PROBLEM:
Print the records below word for word, starting at the line that has "At what (x,y)" and ending after the line that has "Looking at the". Leave the pictures out.

RECORDS TO USE:

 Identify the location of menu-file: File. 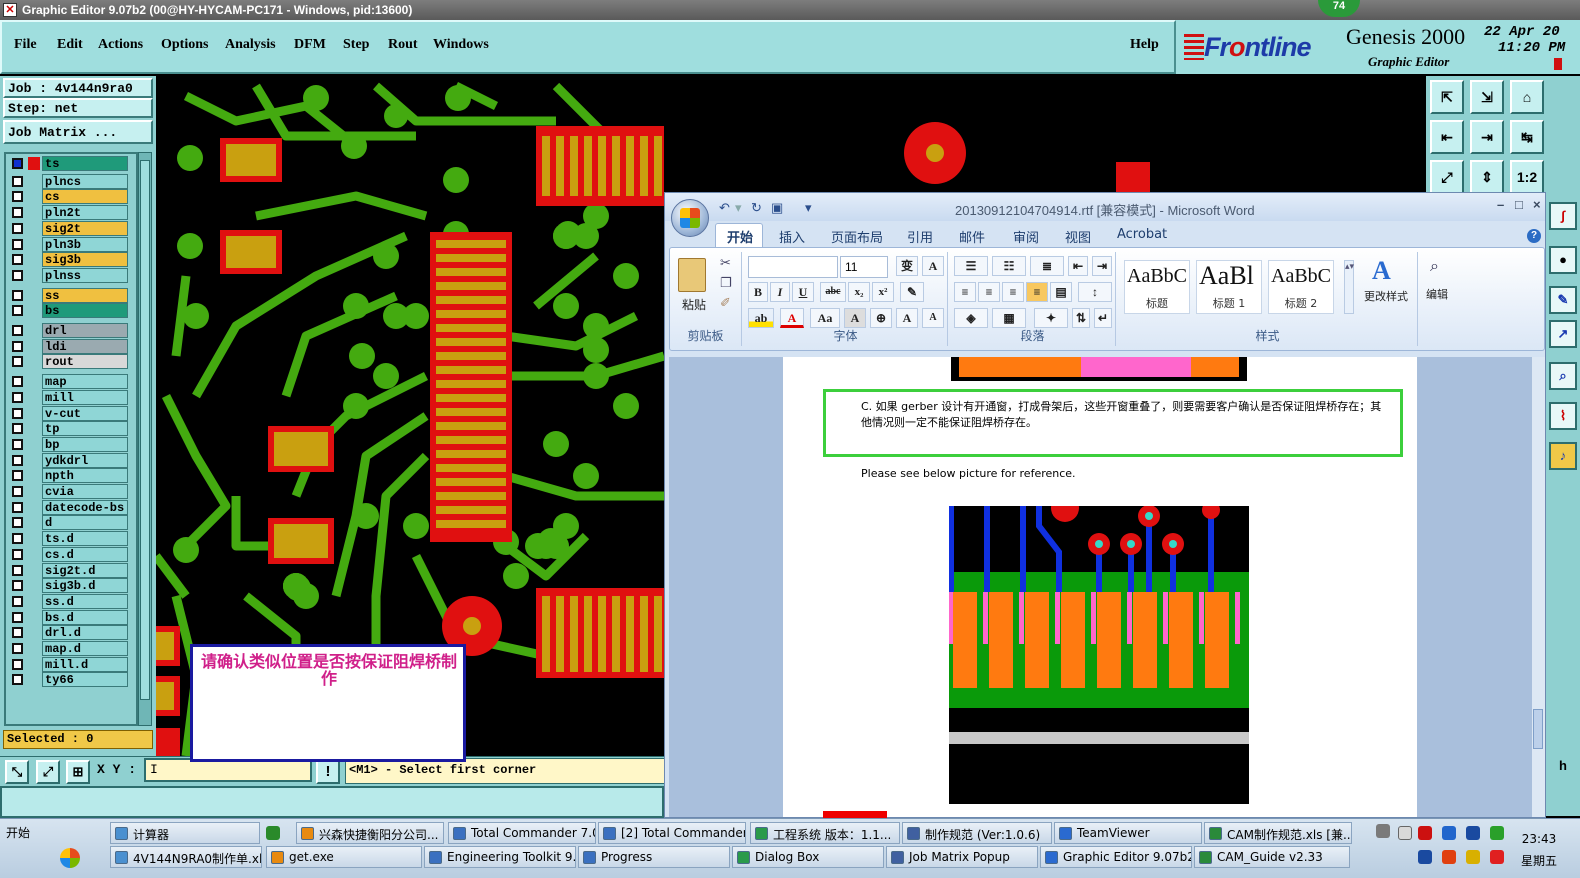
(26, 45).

* * *

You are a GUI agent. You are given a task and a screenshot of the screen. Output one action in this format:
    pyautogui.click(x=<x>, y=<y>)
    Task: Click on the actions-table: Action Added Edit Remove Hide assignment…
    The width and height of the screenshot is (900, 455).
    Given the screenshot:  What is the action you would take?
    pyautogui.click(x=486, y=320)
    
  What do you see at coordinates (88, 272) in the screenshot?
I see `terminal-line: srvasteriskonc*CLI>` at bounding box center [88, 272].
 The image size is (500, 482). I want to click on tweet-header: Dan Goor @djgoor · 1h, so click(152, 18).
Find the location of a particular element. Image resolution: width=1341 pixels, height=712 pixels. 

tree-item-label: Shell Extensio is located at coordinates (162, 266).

==

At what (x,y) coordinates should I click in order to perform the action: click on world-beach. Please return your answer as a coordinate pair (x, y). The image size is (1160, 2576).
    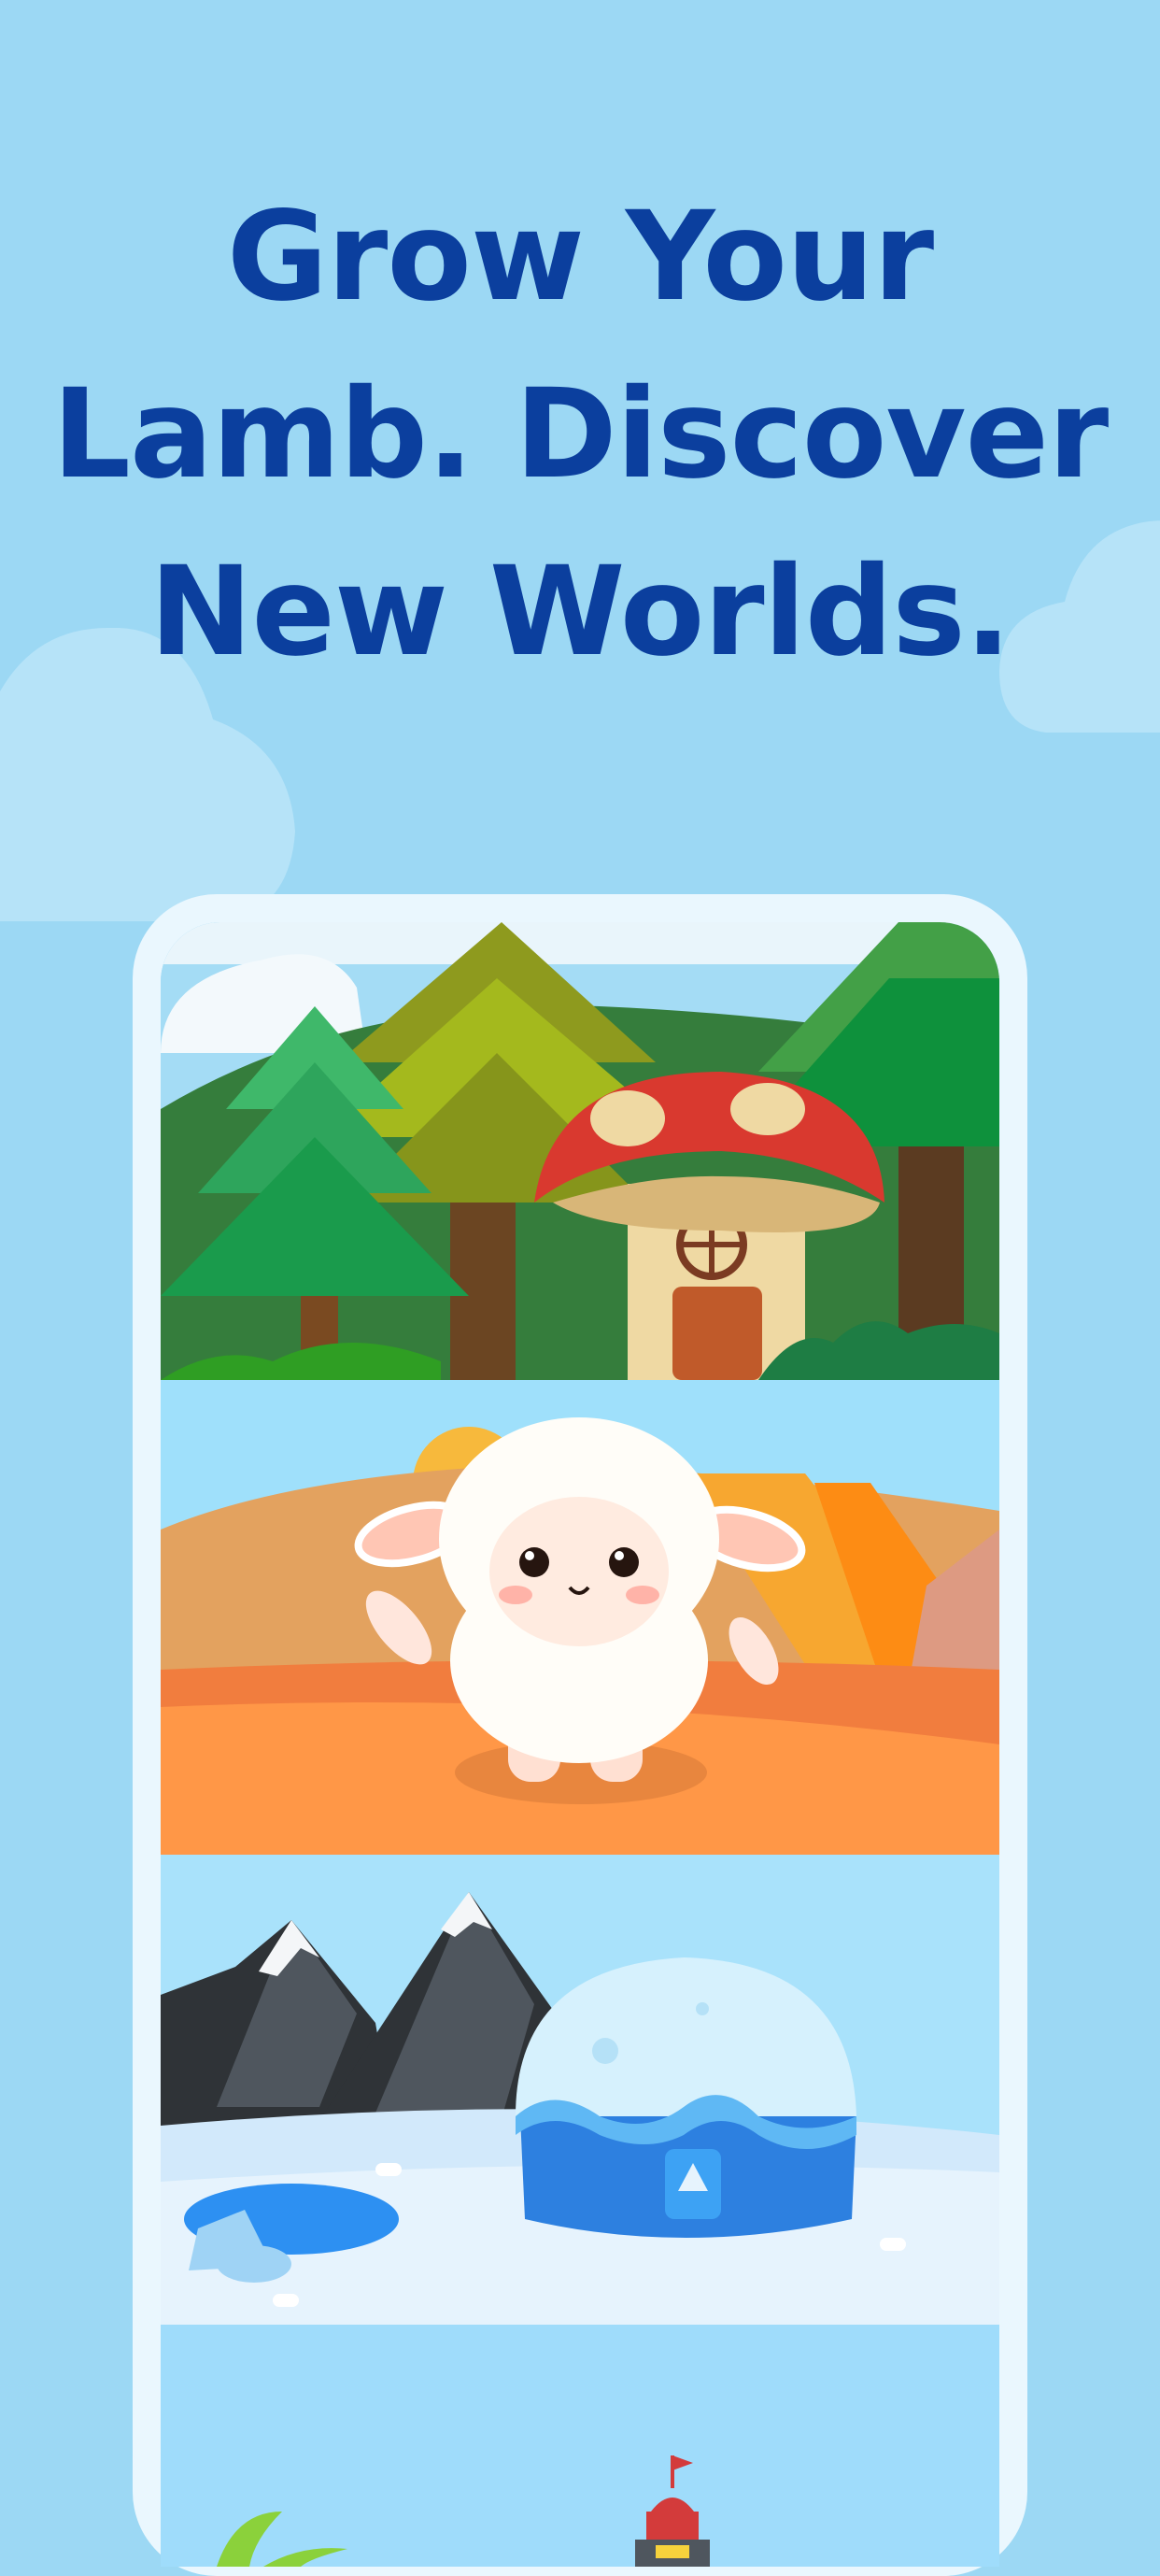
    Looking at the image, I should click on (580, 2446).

EXPECTED ANSWER:
At what (x,y) coordinates should I click in order to perform the action: click on world-beach. Please return your answer as a coordinate pair (x, y). The image size is (1160, 2576).
    Looking at the image, I should click on (580, 2446).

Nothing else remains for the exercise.